THE CULT KITS VIEW: FIVE SHIRTS WE LOVE – DAVID JONES

THE CULT KITS VIEW: FIVE SHIRTS WE LOVE – DAVID JONES

It’s a question we get asked almost daily: what’s our favourite football shirt? When you see as many as we do, that’s virtually impossible to answer. We love so many of them.

But there are some that steal our heart that little bit more than others. The ones that raise our pulses when they land at our door and make us feel tinged with regret when we see it leave for a better home. 

We asked each of our team to select five - just five - shirts that fall into that category. These aren’t necessarily our ‘Top Five’, but five shirts we’ve got mad love for, whatever the reasons.

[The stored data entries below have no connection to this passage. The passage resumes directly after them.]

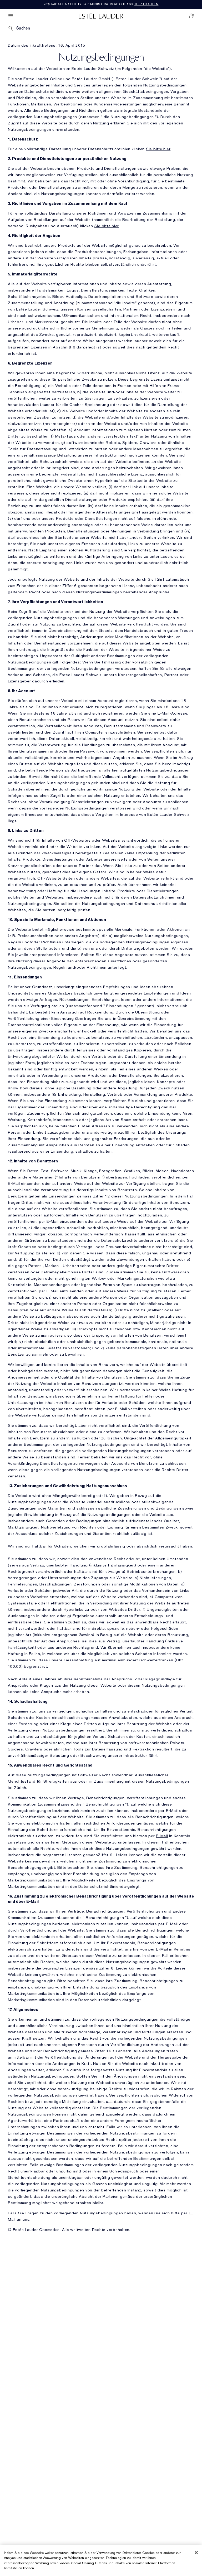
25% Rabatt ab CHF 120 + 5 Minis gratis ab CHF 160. (101, 4)
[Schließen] (196, 2552)
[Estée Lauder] (101, 16)
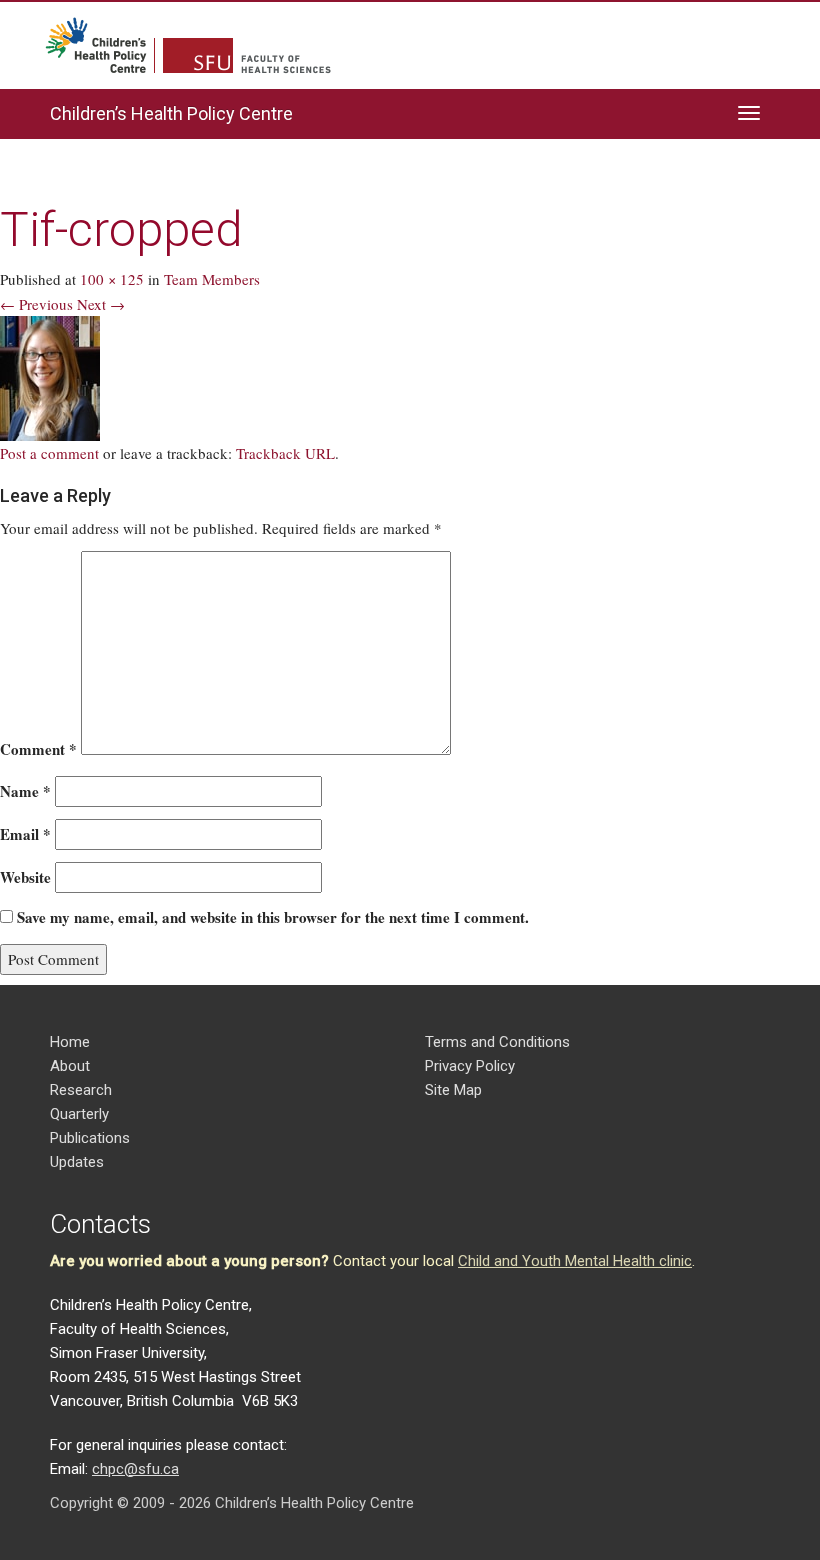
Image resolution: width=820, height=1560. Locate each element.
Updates (77, 1162)
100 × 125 (112, 279)
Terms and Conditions (497, 1042)
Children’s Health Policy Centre (171, 113)
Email (25, 834)
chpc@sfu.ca (135, 1469)
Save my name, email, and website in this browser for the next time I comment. (273, 917)
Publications (90, 1138)
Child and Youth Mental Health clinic (575, 1261)
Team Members (212, 279)
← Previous (36, 304)
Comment (38, 749)
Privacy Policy (470, 1066)
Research (81, 1090)
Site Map (453, 1090)
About (70, 1066)
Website (25, 877)
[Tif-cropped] (50, 376)
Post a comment (49, 453)
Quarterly (79, 1114)
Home (70, 1042)
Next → (101, 304)
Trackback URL (285, 453)
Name (25, 791)
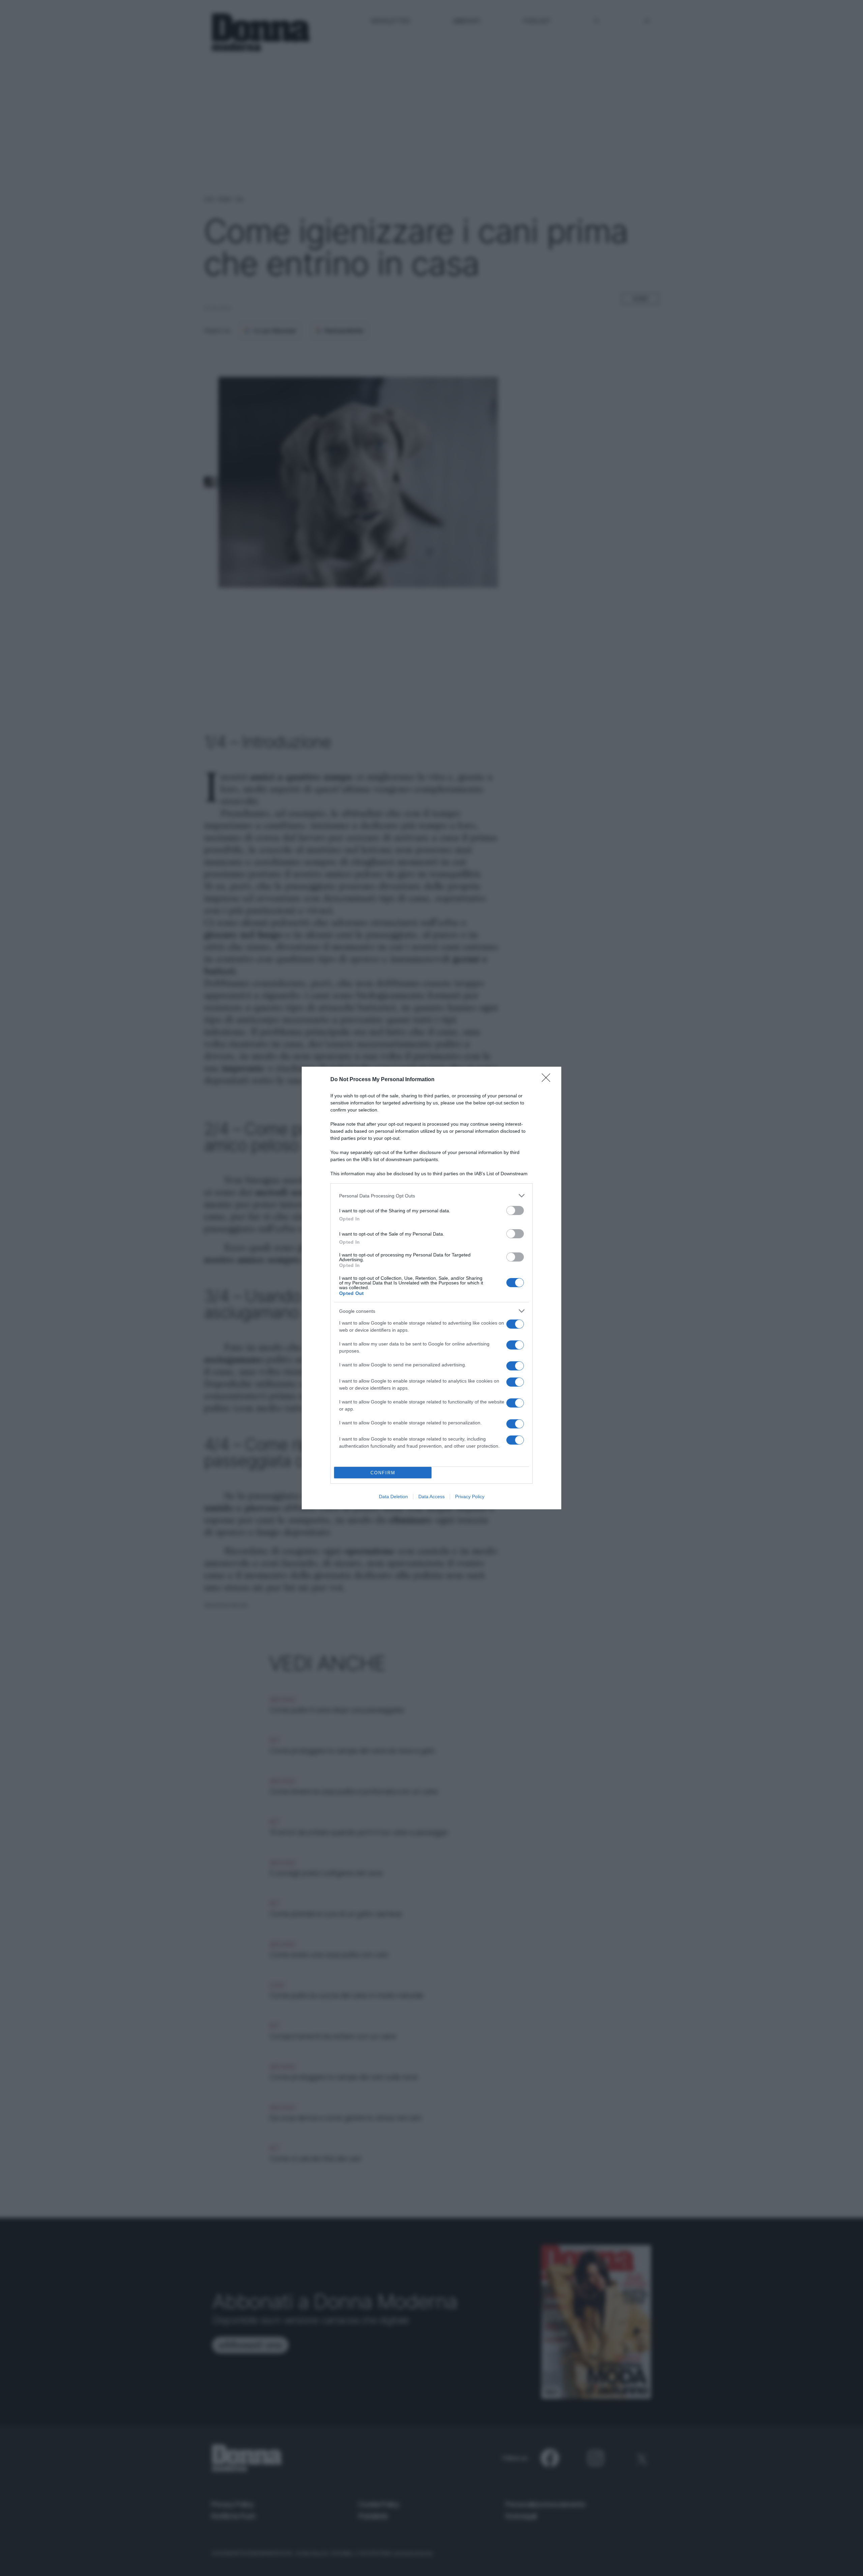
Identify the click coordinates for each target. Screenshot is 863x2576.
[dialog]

So for edition '04’ of The Cult Kits View, we asked Co-Owner of Cult Kits, David Jones, to tell us about his top five favourites.

So here they are…

 

Manchester United 1993-95

 

 

When you look at this shirt you remember one thing and one thing alone. That’s good old Eric, leaping into a crowd of Palace fans and putting one fan in particular, back in their place. Now, we’re not condoning these actions by a very angry Cantona. However, I won’t deny those actions weren’t re-enacted amongst friends during the evening and weekend kick-about. I’d never seen a kit that was all black before. Accompanied with the cool trims of yellow and blue with a faded Umbro repeat pattern – this shirt, for me at least, is peak 90’s Umbro – it’s a work of art.

 

Nagoya Grampus 1991-92

 

 

 

We love the J-League here at Cult Kits, so it would be unacceptable for me to not include one in my top five. My first experience of the J-League was when Gary Lineker signed for Nagoya Grampus. I was mesmerised by their shirts and graphic club badges, which eventually lead me back to the 1991-92 home shirt from Mizuno. The shirt with its own name as the sponsor on the front completes the design.

 

England 1996-97

 

 

What a summer this was! The summer refutably labelled as when ‘football almost came home’. It took me years to forgive old Gareth for that nervous penalty shambles. Now, this shirt simply represents a night of excitement and what could have been for England at Euro 96. Again, a shirt colour scheme I’d not witnessed before, not to mention a centred badge and logo. Like a fine wine, this shirt has only got better with age.

 

Gremio 1991

 

 

Massive badge, massive brand patch and a f#*cking massive-great, Coca Cola sponsor across the middle. What’s more, the colourway of the stripes  is enough to make you fall in love with football on their own.

 

Aston Villa 1990-92

 

 

This shirt is one that sets Umbro out against the rest. It’s a template that the ‘double diamond’ lot, used for several teams across the top flight, ahead of the formation of the Premier League, the following season. But it was Villa’s colours, that always stuck in my mind. Alongside their old club badge, you can get lost in the details of this shirt there are so many. It’s one of those designs that has bought my brand loyalty with Umbro when it comes to football shirts. It’s one I don’t imagine will ever be broken.